Этот скрипучий шкаф на даче я ненавидел с детства. Он был похож на гроб, пах пылью и молью, и бабушка прятала в него самое невкусное варенье из сосновых шишек. После её смерти я приехал разбирать хлам, и всё здесь било по нервам: завывание ветра в печной трубе, скрип половиц и этот шкаф, который будто дышал за моей спиной. Я уже хотел сжечь всё к чертям, как вдруг из кухни донёсся странный, упругий щелчок – точь-в-точь как лопнувшая резинка для белья, только громче и твёрже.

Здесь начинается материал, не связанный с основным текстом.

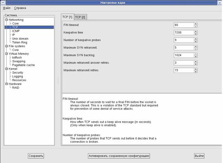Collapse the Kernel tree node
223x163 pixels.
(6, 69)
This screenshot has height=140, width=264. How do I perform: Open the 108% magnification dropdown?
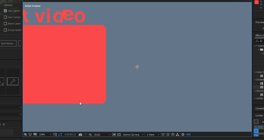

На кухонном столе, заваленном банками, сидела она. Огромная, иссиня-чёрная, с ещё дёргающимися усами. Лобстер. Рядом валялся молоток для отбивных, которым я вскрывал консервы. Я его туда точно не клал. Панцирь на её спине медленно приподнялся и с сухим, механическим щелчком захлопнулся. И тут мои старые швейцарские часы на руке вдруг взбесились: стрелки завертелись, циферблат погас, а потом высветились ровным квадратом, внутри которого пульсировал тусклый желтый свет – точная копия Сатурна с его кольцами. Квадрат погас, и часы показали обычное время. Я почувствовал, как по спине побежали мурашки. Это было не случайностью. Это было сообщением.
Развитие со ставками
Я отшвырнул молоток, и он со звоном ударился о раковину. Лобстерша замерла, будто наблюдала. Воздух в комнате сгустился, стал тяжёлым, как сироп. Я вспомнил, как бабушка ворчала, разбирая свою странную почту – конверты без марок, с геометрическими фигурами вместо обратного адреса. Она говорила, что это «из старого общества», и прятала их от деда. Один такой конверт, жёлтый и потрёпанный, я нашёл утром в хлебнице – он был пуст. Я тогда подумал, что мыши сгрызли содержимое. А теперь эта тварь на столе… и мои часы. Я медленно, как во сне, повернулся к шкафу. Скрипнула половица, и в тишине это прозвучало как выстрел.
Сердце колотилось где-то в горле. Я потянул за липкую ручку шкафа, и дверца с жалобным скрипом отворилась. Внутри висело несколько бабушкиных платьев, пахло нафталином и временем. И ещё чем-то металлическим, едким. Я раздвинул одежду, и из-за полушубка на пол упал маленький, не больше спичечного коробка, предмет. Он был холодным и гладким, похожим на камень, но отдавал в пальцах лёгкой вибрацией, словно живой. Я поднял его и замер, боясь пошевелиться. Что, если это ловушка? Что, если это лишь первая проверка, а за ней последует что-то похуже? Я не знал правил этой игры, но чувствовал – ошибиться нельзя. Цена будет высокой.
Финал-твист
Второй конверт, плотный и жёлтый, я нашёл не в шкафу, а за ним. Он был приклеен старым карамельным сиропом к задней стенке, и отодрать его получилось только с куском древесины. Внутри лежала не бумага, а тонкая, гибкая пластина с вытравленными схемами и формулами. И фотография. Бабушка, молодая, в строгом костюме, стояла рядом с человеком, лицо которого было знакомо по учебникам физики. Они держали в руках тот самый камешек. А на обороте снимка её рукой было написано: «Протокол „Сатурн“. Компенсатор временной волны. Не дай им всё». Лобстерша на столе окончательно затихла, превратившись в простое панцирное чучело. Это был курьер. Механический, запущенный decades ago, чтобы доставить ключ – мои часы – и активировать маяк. Они не писали писем. Они отправляли сигналы через время. А я, её внук, оказался тем самым «квадратом», финальным звеном в уравнении, которое она решила за полвека до моего рождения. И теперь я знал слишком много. Стекло на кухне задрожало от глухого рокота двигателя на улице. Они уже здесь. И у меня в кармане лежала единственная вещь, которая могла их остановить. Или привлечь.